START SUPPLIED PASSAGE

As a software developer we tend to be pretty confident that software or algorithms can solve all the problems in the world because we are using ‘technology’/AI/LLM/Blockchain or whatever the buzzword of the day is to solve a problem. This is an issue because when we look at a problem from an outsider’s perspective it looks fairly simple because we don’t know enough to realize the complexity. Or put another way we don’t know enough to know what we don’t know (the unknown unknowns). As always XKCD has a comic that talks about this:


Megan: Our field has been struggling with this problem for years.
Cueball: Struggle no more! I’m here to solve it with algorithms!
Six months later:
Cueball: Wow, this problem is really hard.
Megan: You don’t say.

To be fair, computers have solved a lot of problems in the world and have had a tremendous impact on it, but that doesn’t mean that they are the key solving for every problem. There is a saying that I love quoting “When all you have is a hammer, everything looks like a nail” and as a developer/techie a lot of us tend to forget this. We look at a problem and think that its an easily solved problem and in most cases that is true during the testing in controlled situations. Once you try the same in the real world things turn out a lot more differently. For example, in a 2020 study, a deep learning model was shown to be more accurate in predicting whether bladder cancer has spread in a patient and other models also showed similar results. Unfortunately, when the model was implemented in the real world the results where a lot more ambiguous and not as rosy as we thought.

END SUPPLIED PASSAGE
START EXERCISE DATA

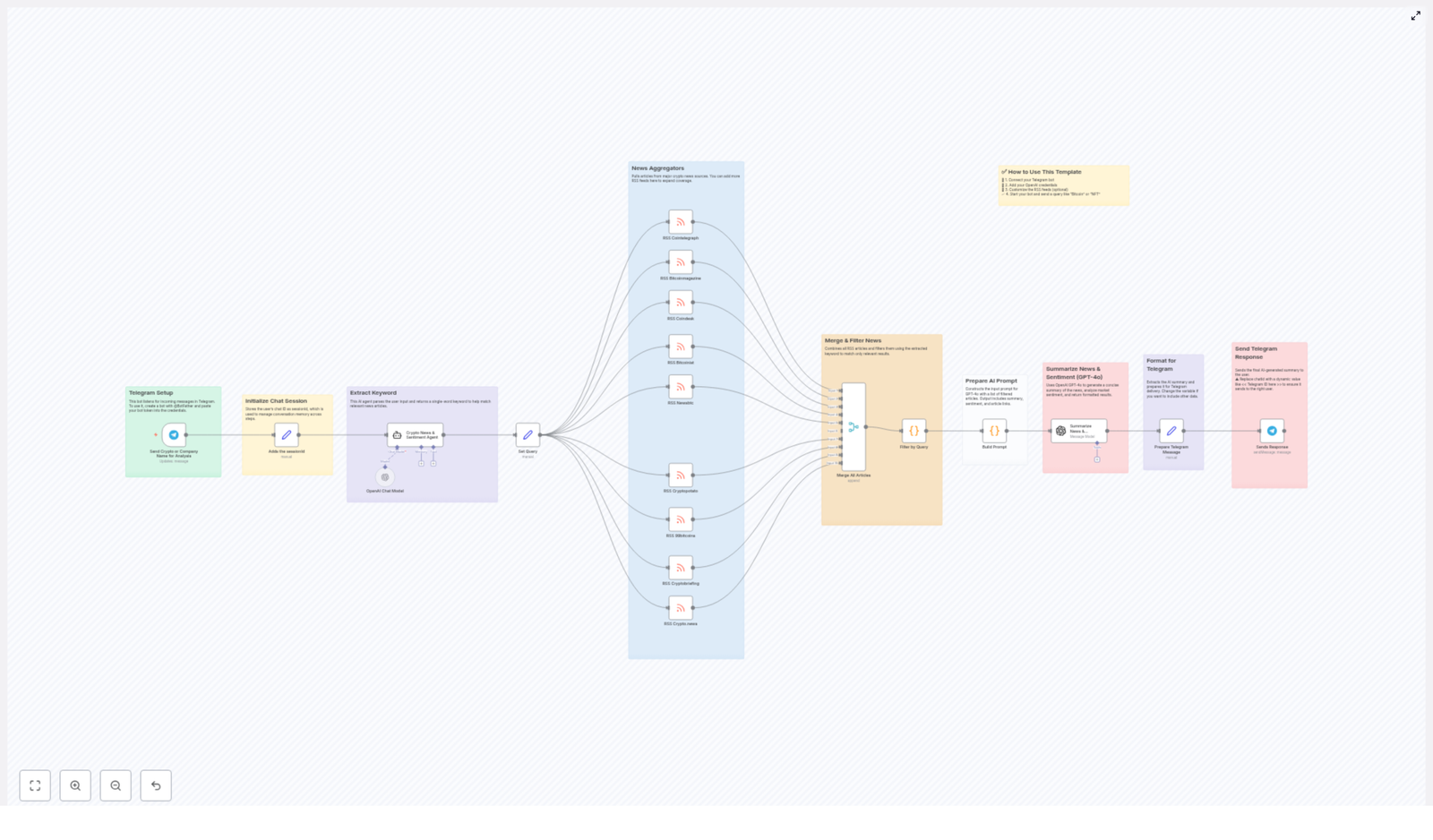1433x840 pixels.
Task: Select the RSS Crypto.news node
Action: tap(681, 608)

END EXERCISE DATA

**EXERCISE:**
In the passage on developer overconfidence, which buzzwords appear in its first sentence? The data that come after the passage are separate material and have nothing to do with it.

**THE COMPLETED TASK:**
- technology
- AI
- LLM
- Blockchain